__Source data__
Content starts
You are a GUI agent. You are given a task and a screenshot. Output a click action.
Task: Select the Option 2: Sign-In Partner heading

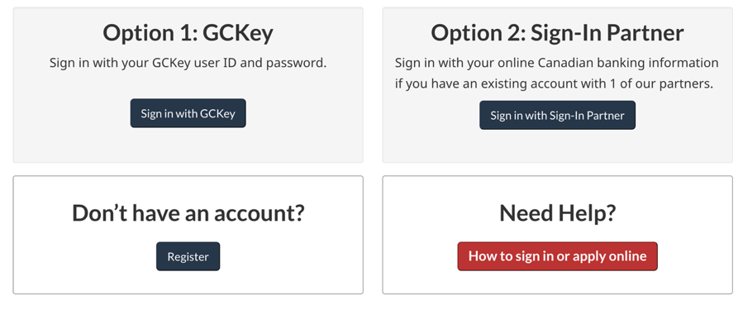coord(557,33)
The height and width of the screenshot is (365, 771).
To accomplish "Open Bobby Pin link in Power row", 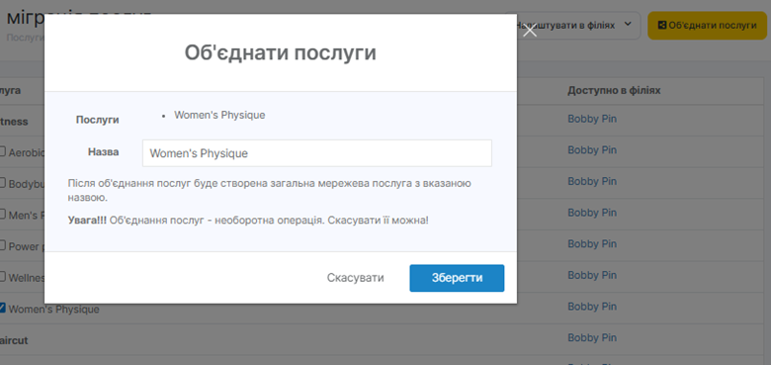I will [592, 244].
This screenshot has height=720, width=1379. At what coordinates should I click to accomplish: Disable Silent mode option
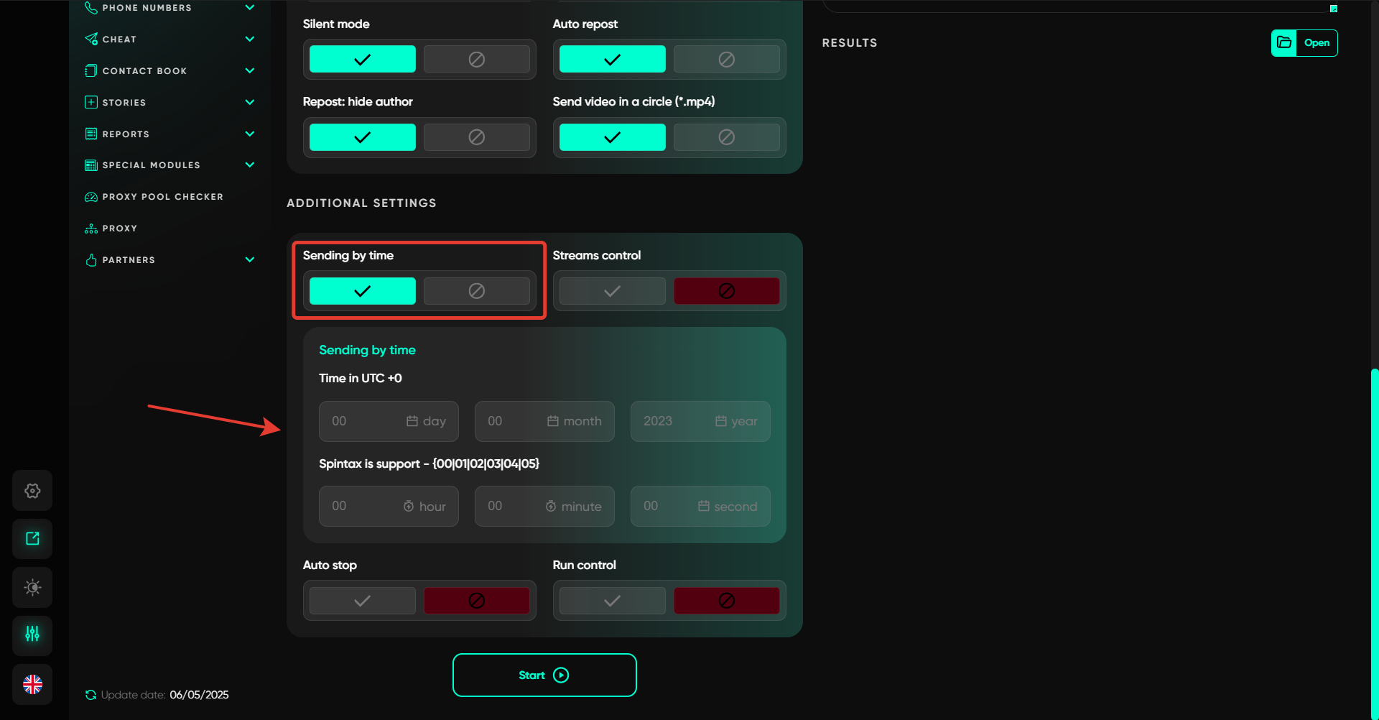[x=476, y=60]
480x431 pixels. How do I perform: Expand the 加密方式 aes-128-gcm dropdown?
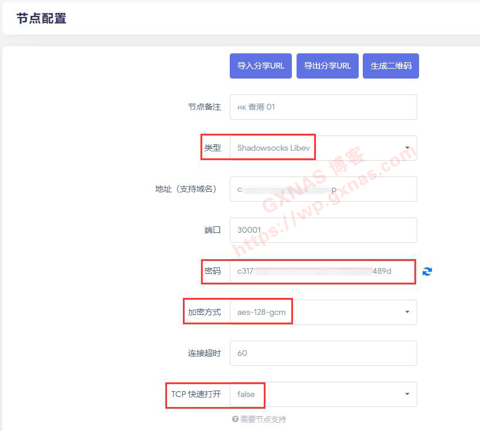click(x=323, y=312)
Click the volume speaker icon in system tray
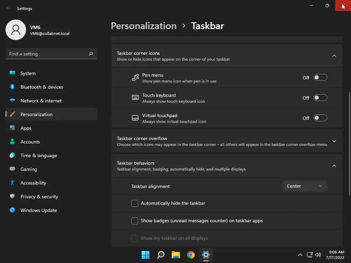This screenshot has width=351, height=263. pos(318,255)
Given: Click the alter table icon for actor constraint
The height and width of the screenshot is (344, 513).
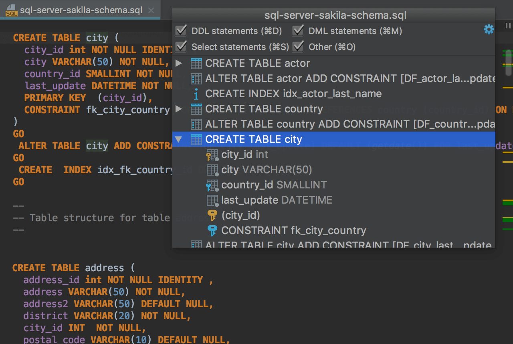Looking at the screenshot, I should (196, 79).
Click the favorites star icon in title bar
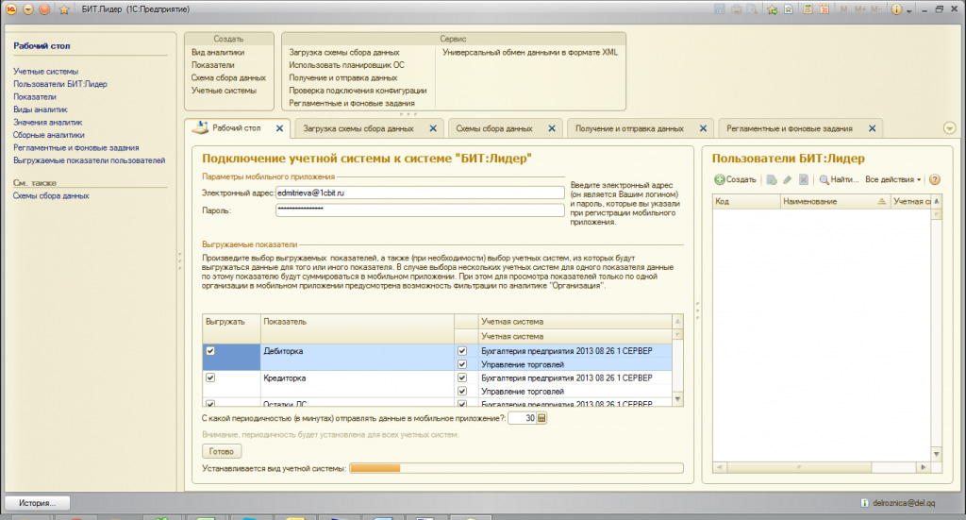Screen dimensions: 966x520 63,8
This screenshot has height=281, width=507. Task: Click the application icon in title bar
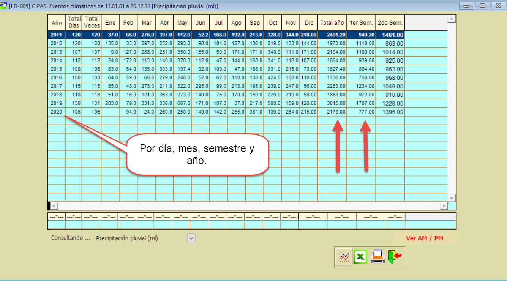pyautogui.click(x=4, y=6)
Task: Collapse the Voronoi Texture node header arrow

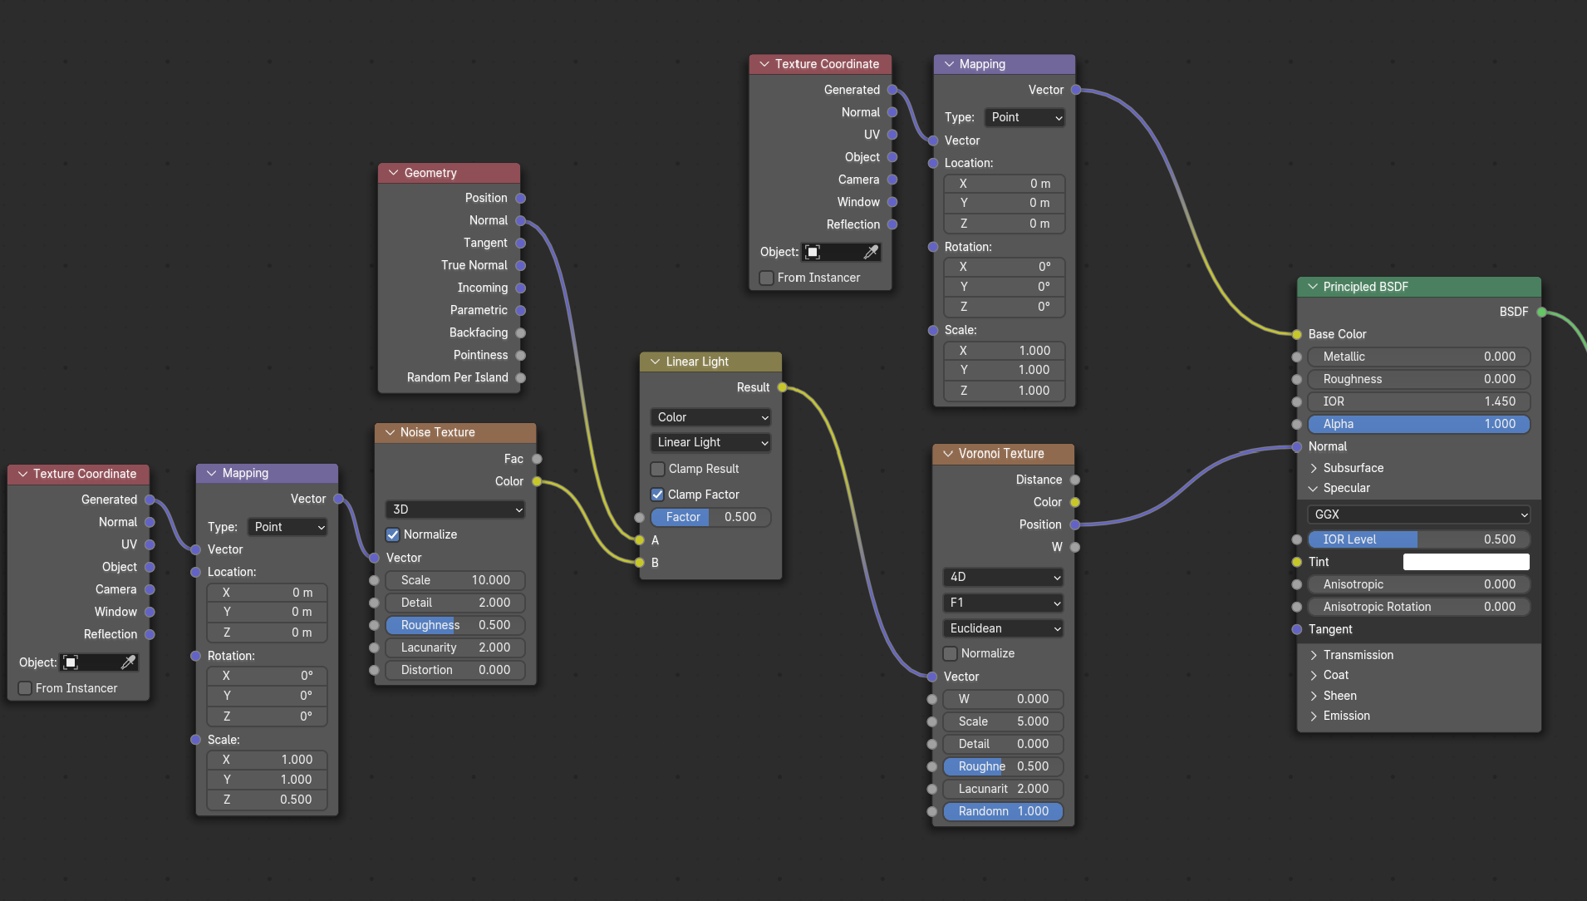Action: pyautogui.click(x=948, y=454)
Content ends
__What you are asked to do__
Would you set down only the lines above from the line with "480x431 pixels. How" to the line with "Given: Click the", both included, exactly as they stand and without the pictures?

__Task answer__
480x431 pixels. How do I perform: Expand the 加密方式 aes-128-gcm dropdown?
click(x=323, y=312)
Click the volume speaker icon in system tray
This screenshot has width=351, height=263. pos(318,255)
Given: Click the alter table icon for actor constraint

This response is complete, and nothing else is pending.